Por Rodolfo Fucile para Arte es Ética
En esta oportunidad quisiera dedicarme, ya no a la ilegalidad y el daño laboral que pueden causar
las IAs, sino a la pérdida del oficio y el proceso creativo. ¿Y por qué detenerse en este aspecto?
Porque algunos discursos que circulan -sin dudas impuestos por las empresas desarrolladoras-
afirman que no hay ninguna pérdida sino transformación. Y que los ilustradores que no se adaptan
a esta tecnología son retrógrados, que no logran ver el potencial de esta nueva “herramienta”.
Vayamos por partes: en realidad las IAs generativas no son una herramienta más, como puede ser
el Photoshop o la tableta digitalizadora, por dar ejemplos cercanos. Estas herramientas se desarrollaron acreditanto y remunerando a programadores y creativos que diseñaron filtros, pinceles digitales e imágenes prediseñadas. Representan una alternativa al dibujo artesanal, pero siguen requiriendo de la capacidad de dibujar, pintar y concebir los distintos aspectos de la imagen. En ningún momento borraron del mapa al ilustrador, que es quien participa de todo el proceso de creación.
Las IAs, en cambio, dejan este proceso en manos de un algoritmo. El “creativo” ahora se limita a dar un par de
instrucciones de texto y el programa devuelve un resultado, donde la mayor parte de las
decisiones quedan fuera del alcance del usuario (pensemos que todo lo no dicho es infinitamente
superior a lo expresado en el “prompt”).
Esto es lo que ocurre con la popular aplicación Midjourney. Una plataforma privada entrenada gracias a la apropiación de miles de millones de imágenes sin consentimiento de sus autores; que además se perfecciona con cada interacción (por eso decimos que usarla es autodestructivo).
Se me puede objetar que otros programas funcionan de manera híbrida, ya que el usuario puede ingresar una imagen propia y luego pedirle al software que lo complete o lo transforme al estilo de Breccia, Moebius o Dalí.
Profundicemos este aspecto: es inobjetable que todos nos nutrimos de la obra de otros, que tenemos influencias y que nos formamos en una tradición. Pero incluso cuando pretendemos emular el estilo de otros, realizamos innumerables procesos técnicos e intelectuales, para tratar de imitar el efecto. Observamos, medimos, analizamos el grosor de la línea, el contraste, la paleta de colores, la distribución de los elementos en la composición, etc. Cuando el resultado no nos convence, revisamos y tratamos de sacar conclusiones, para reintentarlo. Esto nos pone frente a obstáculos que tratamos de superar, entrenando la mano y
afinando la percepción.
Y voy más lejos: hasta el mayor copista y calcador de imágenes, cuando repasa la línea ajena, comprueba cómo funciona la imagen por dentro y aprende algo. Podríamos decir que no tiene ningún mérito artístico pero, al menos, adquiere un conocimiento, que luego puede utilizar de un modo más imaginativo y personal. En cambio, cuando este procedimiento se automatiza, esa oportunidad desaparece. Hay una pérdida total y completa de las capacidades y del proceso creativo.

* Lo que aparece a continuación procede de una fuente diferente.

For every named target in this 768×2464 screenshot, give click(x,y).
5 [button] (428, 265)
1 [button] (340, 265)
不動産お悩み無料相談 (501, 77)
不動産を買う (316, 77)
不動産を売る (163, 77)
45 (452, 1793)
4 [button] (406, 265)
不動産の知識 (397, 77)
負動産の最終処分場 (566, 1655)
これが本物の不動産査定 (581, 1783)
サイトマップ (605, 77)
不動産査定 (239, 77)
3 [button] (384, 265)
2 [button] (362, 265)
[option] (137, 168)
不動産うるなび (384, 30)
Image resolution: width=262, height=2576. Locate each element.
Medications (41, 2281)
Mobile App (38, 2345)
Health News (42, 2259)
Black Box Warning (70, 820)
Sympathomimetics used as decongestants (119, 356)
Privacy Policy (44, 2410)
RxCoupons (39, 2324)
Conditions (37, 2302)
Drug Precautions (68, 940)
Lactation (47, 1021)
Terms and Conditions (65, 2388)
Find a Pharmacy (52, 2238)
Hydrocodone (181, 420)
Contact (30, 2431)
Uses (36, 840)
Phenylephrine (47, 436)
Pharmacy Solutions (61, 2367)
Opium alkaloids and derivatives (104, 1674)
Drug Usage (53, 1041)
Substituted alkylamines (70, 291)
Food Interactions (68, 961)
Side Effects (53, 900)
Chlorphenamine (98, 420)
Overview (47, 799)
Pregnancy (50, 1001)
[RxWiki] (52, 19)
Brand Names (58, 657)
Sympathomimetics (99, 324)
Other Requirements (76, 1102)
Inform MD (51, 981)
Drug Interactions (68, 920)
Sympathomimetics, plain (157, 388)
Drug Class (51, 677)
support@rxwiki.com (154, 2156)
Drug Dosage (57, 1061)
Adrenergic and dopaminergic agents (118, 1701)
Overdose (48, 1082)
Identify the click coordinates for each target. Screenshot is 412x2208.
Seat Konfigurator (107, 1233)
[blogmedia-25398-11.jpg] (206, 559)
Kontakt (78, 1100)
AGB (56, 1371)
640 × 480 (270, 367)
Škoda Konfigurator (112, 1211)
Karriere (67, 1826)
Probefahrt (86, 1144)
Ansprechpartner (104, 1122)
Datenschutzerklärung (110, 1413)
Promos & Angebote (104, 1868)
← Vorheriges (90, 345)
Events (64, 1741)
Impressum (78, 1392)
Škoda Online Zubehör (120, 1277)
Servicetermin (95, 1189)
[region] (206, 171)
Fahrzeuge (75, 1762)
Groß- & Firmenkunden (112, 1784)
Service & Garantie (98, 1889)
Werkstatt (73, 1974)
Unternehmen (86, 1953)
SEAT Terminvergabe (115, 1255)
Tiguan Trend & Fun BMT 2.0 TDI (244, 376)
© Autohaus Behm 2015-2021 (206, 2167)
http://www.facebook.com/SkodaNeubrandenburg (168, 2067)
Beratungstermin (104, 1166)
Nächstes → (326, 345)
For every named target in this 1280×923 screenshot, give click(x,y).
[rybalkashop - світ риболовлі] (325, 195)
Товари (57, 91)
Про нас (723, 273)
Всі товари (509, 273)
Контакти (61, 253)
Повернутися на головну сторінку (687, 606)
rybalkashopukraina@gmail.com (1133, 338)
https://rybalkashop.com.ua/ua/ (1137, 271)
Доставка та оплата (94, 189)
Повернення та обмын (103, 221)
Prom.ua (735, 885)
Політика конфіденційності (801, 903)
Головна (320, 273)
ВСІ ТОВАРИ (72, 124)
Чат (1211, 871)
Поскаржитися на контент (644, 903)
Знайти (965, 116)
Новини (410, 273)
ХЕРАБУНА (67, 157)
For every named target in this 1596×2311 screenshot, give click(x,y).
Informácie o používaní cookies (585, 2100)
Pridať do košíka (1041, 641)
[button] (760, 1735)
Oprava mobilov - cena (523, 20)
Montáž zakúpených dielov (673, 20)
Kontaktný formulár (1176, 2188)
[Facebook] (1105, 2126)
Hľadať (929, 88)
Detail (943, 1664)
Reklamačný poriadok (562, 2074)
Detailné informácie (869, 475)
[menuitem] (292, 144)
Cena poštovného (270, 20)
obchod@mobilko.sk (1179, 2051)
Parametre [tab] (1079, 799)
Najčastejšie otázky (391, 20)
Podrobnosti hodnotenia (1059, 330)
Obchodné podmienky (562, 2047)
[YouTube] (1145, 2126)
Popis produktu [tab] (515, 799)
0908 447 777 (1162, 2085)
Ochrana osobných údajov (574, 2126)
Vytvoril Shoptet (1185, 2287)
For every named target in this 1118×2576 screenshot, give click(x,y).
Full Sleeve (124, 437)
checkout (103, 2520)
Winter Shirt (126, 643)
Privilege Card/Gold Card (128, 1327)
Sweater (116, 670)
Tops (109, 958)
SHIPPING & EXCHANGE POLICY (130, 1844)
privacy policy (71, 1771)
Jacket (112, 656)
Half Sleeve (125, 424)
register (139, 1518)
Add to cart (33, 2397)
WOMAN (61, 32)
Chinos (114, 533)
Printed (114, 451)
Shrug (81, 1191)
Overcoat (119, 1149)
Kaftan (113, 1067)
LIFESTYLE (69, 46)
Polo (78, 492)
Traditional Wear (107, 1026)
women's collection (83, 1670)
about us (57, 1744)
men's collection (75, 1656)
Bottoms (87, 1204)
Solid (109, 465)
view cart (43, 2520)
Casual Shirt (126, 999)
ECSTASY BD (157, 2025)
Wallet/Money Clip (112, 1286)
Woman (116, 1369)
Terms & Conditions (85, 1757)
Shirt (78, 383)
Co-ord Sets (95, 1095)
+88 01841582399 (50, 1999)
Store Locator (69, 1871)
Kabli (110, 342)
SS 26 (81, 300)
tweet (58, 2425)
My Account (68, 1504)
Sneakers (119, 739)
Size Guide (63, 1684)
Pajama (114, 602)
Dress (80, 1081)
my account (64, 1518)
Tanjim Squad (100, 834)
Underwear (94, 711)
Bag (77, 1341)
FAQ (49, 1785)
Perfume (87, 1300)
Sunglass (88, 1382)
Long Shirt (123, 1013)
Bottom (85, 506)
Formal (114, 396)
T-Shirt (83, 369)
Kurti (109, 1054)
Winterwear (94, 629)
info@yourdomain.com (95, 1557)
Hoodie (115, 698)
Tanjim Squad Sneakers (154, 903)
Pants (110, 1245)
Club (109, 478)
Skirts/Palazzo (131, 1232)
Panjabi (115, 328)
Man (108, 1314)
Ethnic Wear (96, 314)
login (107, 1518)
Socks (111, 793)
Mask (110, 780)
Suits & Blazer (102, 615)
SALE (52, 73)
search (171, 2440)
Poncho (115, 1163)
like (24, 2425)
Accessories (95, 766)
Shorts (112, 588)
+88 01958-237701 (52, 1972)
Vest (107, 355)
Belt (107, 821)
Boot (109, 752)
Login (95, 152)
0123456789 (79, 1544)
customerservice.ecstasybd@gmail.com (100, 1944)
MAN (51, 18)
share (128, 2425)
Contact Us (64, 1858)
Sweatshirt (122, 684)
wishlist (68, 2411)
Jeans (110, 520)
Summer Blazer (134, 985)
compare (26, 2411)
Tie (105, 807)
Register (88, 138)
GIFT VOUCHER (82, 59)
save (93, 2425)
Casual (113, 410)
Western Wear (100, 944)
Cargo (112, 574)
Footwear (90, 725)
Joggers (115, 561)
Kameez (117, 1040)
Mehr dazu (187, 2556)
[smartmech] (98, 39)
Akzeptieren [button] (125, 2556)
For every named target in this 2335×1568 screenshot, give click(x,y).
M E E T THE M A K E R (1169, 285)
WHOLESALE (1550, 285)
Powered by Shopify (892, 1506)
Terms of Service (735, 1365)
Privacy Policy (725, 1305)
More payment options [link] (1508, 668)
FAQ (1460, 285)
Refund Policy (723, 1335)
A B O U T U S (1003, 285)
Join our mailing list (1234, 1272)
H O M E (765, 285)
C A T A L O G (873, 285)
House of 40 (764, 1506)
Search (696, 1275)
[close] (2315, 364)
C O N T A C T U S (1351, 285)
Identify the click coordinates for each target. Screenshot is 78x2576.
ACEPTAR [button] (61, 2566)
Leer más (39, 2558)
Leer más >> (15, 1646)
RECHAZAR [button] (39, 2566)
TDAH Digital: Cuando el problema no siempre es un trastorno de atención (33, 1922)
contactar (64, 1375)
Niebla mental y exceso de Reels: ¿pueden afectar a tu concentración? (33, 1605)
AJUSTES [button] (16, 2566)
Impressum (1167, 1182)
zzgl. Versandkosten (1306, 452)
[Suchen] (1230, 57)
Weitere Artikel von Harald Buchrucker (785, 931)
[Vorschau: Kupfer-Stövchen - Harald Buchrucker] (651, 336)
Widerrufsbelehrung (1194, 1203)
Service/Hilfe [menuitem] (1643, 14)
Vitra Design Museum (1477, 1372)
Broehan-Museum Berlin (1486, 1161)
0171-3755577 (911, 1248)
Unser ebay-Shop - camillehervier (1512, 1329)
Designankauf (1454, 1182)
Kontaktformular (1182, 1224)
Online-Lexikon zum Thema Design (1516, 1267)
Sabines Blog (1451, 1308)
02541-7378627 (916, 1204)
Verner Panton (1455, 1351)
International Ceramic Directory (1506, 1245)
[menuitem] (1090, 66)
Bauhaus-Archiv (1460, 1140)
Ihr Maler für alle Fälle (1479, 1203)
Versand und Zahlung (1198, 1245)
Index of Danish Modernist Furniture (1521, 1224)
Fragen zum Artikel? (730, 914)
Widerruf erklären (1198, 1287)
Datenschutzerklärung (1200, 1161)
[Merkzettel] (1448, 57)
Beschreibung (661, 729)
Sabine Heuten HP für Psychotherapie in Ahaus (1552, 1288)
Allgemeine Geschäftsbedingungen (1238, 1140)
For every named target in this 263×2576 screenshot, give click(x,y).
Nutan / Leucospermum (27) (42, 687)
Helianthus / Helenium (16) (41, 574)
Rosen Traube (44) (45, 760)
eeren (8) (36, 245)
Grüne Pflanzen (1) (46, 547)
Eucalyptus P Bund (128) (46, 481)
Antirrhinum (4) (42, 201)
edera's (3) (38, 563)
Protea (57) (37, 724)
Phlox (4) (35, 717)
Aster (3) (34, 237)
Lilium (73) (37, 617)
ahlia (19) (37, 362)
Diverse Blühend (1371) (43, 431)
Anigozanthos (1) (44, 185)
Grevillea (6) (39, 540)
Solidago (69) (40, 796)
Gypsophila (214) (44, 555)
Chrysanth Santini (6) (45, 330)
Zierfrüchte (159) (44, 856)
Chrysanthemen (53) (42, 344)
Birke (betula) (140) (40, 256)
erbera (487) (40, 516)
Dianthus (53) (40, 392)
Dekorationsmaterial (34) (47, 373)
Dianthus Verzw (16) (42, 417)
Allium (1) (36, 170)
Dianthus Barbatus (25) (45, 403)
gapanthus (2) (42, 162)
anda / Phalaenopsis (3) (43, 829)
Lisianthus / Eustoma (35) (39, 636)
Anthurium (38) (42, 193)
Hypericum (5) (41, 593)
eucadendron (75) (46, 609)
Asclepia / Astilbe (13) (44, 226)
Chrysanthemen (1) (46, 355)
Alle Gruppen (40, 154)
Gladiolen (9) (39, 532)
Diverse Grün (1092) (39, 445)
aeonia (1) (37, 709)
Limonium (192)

Cabe preguntarse a quién beneficia el uso de esta tecnología que sustituye el trabajo humano. ¿Por qué es necesario automatizar tareas que no son insalubres ni inseguras? ¿Tiene sentido acelerar la producción de dibujos, ilustraciones, tareas creativas en general? ¿Quién se apropiará finalmente de esta aceleración desmedida?
Algunos creen que no queda otra que aceptarla y adaptarse. Otros pensamos que podemos cuestionarla y enfrentarla. El debate sigue abierto.
También sigue firme la necesidad de reflexionar sobre el impacto que las IAs están causando en el empleo y en el aprendizaje de los futuros ilustradores y artistas gráficos. Esperemos que esta reflexión se multiplique y se traslade a otros oficios en peligro de extinción.